B.timestamp = A.timestamp + A.duration + jitter

The proposal is to see if the new buffer is within 10ms of the expected timestamp, and if so, change the buffer timestamp.
Comment 1 Edward Hervey 2008-08-30 14:18:02 UTC
Created attachment 117639 [details] [review]
Proposed patch
Comment 2 Edward Hervey 2008-08-30 14:35:39 UTC
Maybe I should explain a bit more why this is needed.

In normal cases (playbin), the jitter correction will actually be done in the audio sinks (which allow up to an insane 500ms jitter).

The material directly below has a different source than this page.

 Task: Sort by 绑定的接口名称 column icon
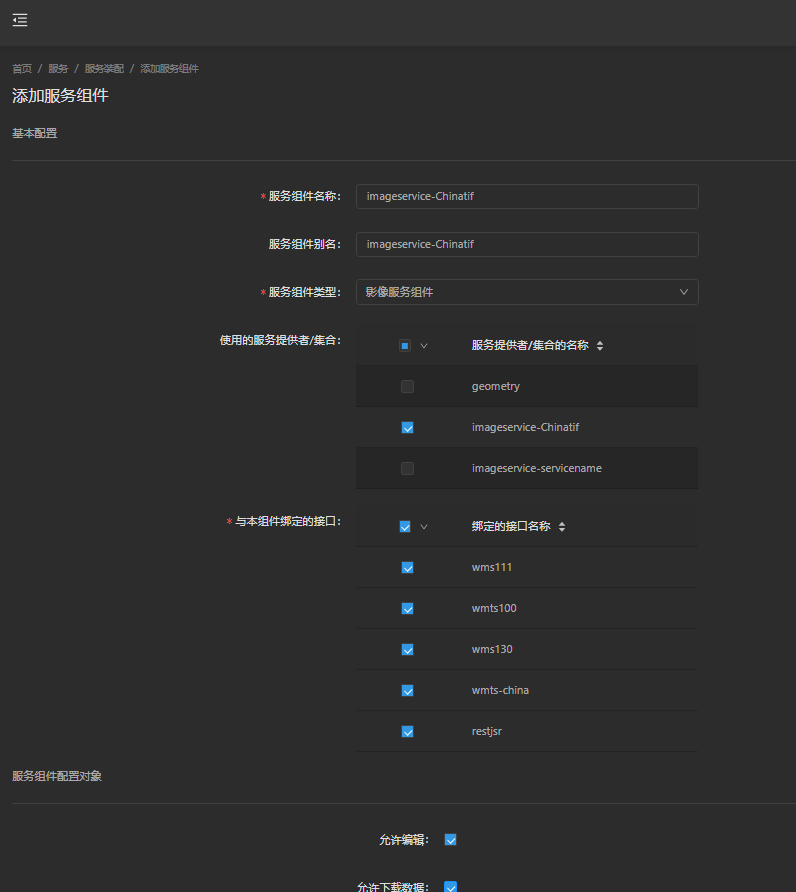pos(562,527)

 But in many other cases, you actually want that jitter fixed as upstream as possible.
 It can't be fixed in most demuxers, since they don't know the ACTUAL duration of the outgoing encoded buffers. You actually need to decode those samples to know their duration. Demuxers that handle raw audio could handle it though.

 So the next most upstream element where it can be fixed is... the decoder, which once it's decoded the sample, knows it's duration.

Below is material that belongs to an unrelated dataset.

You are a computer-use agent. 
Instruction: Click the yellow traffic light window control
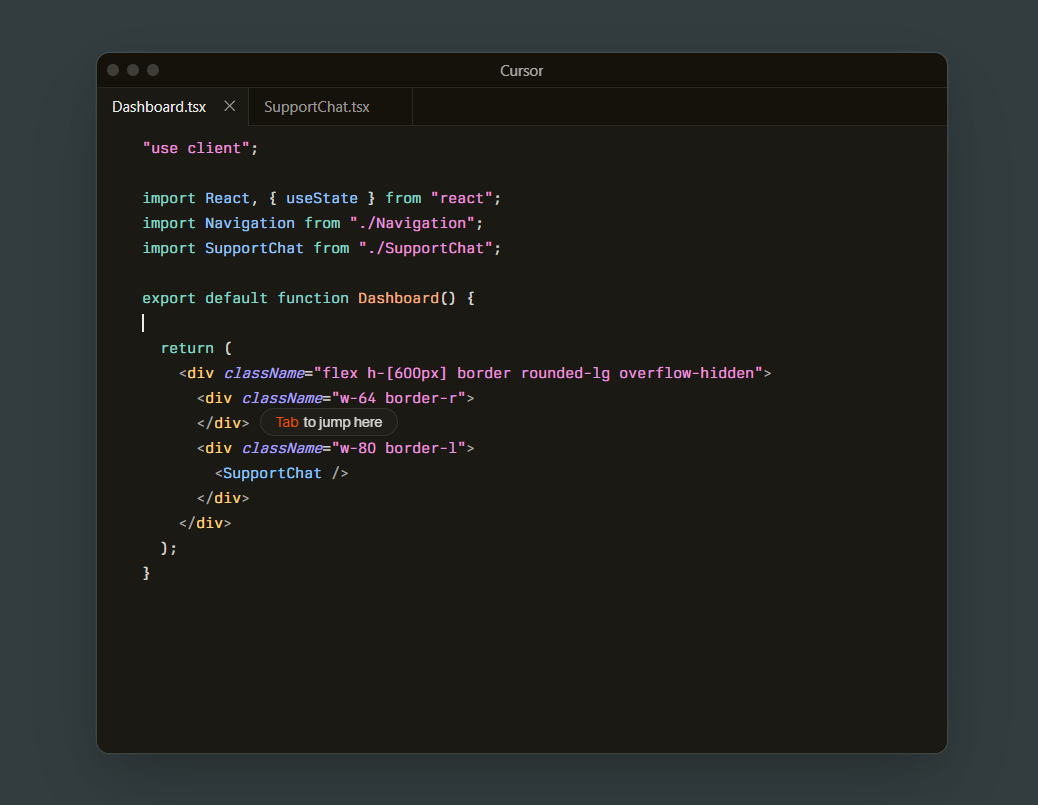pos(132,70)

 This is needed for proper accurate seeking (used constantly with gnonlin and therefore jokosher/pitivi/...).

 Let's take the case of an asf/wma2 file. You want to seek to 1s, and let's say the demuxer is smart enough and does output the buffer that starts JUST before that position.
 Here are the values of the buffers that asfdemux will output:
 Buffer A timestamp 0:00.9000 duration 0:00.095
 Buffer B timestamp 0:01.0500 duration 0:00.105

 Those buffers will be received by the decoder, which will decode the first buffer, calculate the duration based on the number of samples (which is equal to 1s) see that it's not within the requested segment (starting at 0:01.00) and discard it.
 The next buffer commes along, is decoded, the actual duration is calculate (1s again) ... but gets clipped to 950ms and is outputted with a wrong timestamp.

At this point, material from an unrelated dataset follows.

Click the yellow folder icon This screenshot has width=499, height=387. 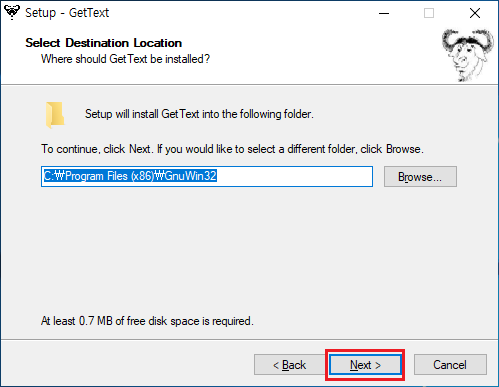click(x=55, y=115)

 This is just one side effect of the jitter if its not corrected before the sinks, I'm sure some other issues will pop up too.
 The next buffer comes
Comment 3 Wim Taymans 2008-09-05 14:39:28 UTC
I would like to see this in a separate element for now, ideally it goes into the decoder base class with various reconstruction and error concealment techniques but we can't really do that yet.

Comment 4 Wim Taymans 2009-06-04 14:34:24 UTC
*** Bug 584813 has been marked as a duplicate of this bug. ***
Comment 5 Sebastian Dröge (slomo) 2009-07-30 11:28:18 UTC
The next timestamp here is calculated from prev_timestamp + duration? In that case we assume here that there are no rounding errors introduced by the duration or at least that they don't accumulate. IMHO this isn't the correct approach but I don't have a better idea ;)
Comment 6 Sebastian Dröge (slomo) 2011-05-09 09:05:19 UTC
Any news on this?
Comment 7 Edward Hervey 2011-05-09 10:48:26 UTC
Not so sure about it anymore, it's a more generic issue than just for decoders.

For example, you can't be sure whether the incoming jitter is due to network jitter or container format with low timestamp granularity.

In the meantime, the easy fix is to use audiorate with a specified tolerance ,which is what encodebin does.
Comment 8 Sebastian Dröge (slomo) 2011-05-19 06:14:51 UTC
*** Bug 506557 has been marked as a duplicate of this bug. ***
Comment 9 Roman Gaufman 2011-07-02 15:20:13 UTC
I'm having the same issue recording from an AAC RTMP source (LBC Radio), url is rtmp://cdn-sov-2.musicradio.com:80/LiveAudio/LBC973

If I do:

rtmpsrc location=%s ! decodebin2 ! qudiorate ! audioconvert ! vorbisenc ! oggmux ! filesink location=a.ogg

I get jigger and crackling and all kinds of problems :(

Strangely, if I change vorbisenc to lame, the problems go away. Is this a vorbisenc bug? - Any workaround?
Comment 10 Roman Gaufman 2011-07-02 15:44:45 UTC
Looks like to record from this source - rtmp://cdn-sov-2.musicradio.com:80/LiveAudio/LBC973
 -  I have to either do:

rtmpsrc location=%s ! decodebin2 ! audioconvert ! wavenc ! decodebin ! audioconvert ! vorbisenc ! oggmux ! filesink location=a.ogg

Or do:

rtmpsrc location=%s ! decodebin2 ! audioconvert ! lame ! filesink location=a.mp3

Any cleaner way to do vorbis encoding? :/
Comment 11 Tim-Philipp Müller 2012-02-24 17:39:57 UTC
Someone write a new wrapper for the audio codecs based on GstAudioDecoder/GstAudioEncoder please ;)
Comment 12 Tim-Philipp Müller 2012-12-13 23:48:35 UTC
I believe this is handled by the audio base classes now in git master. Can this bug be closed?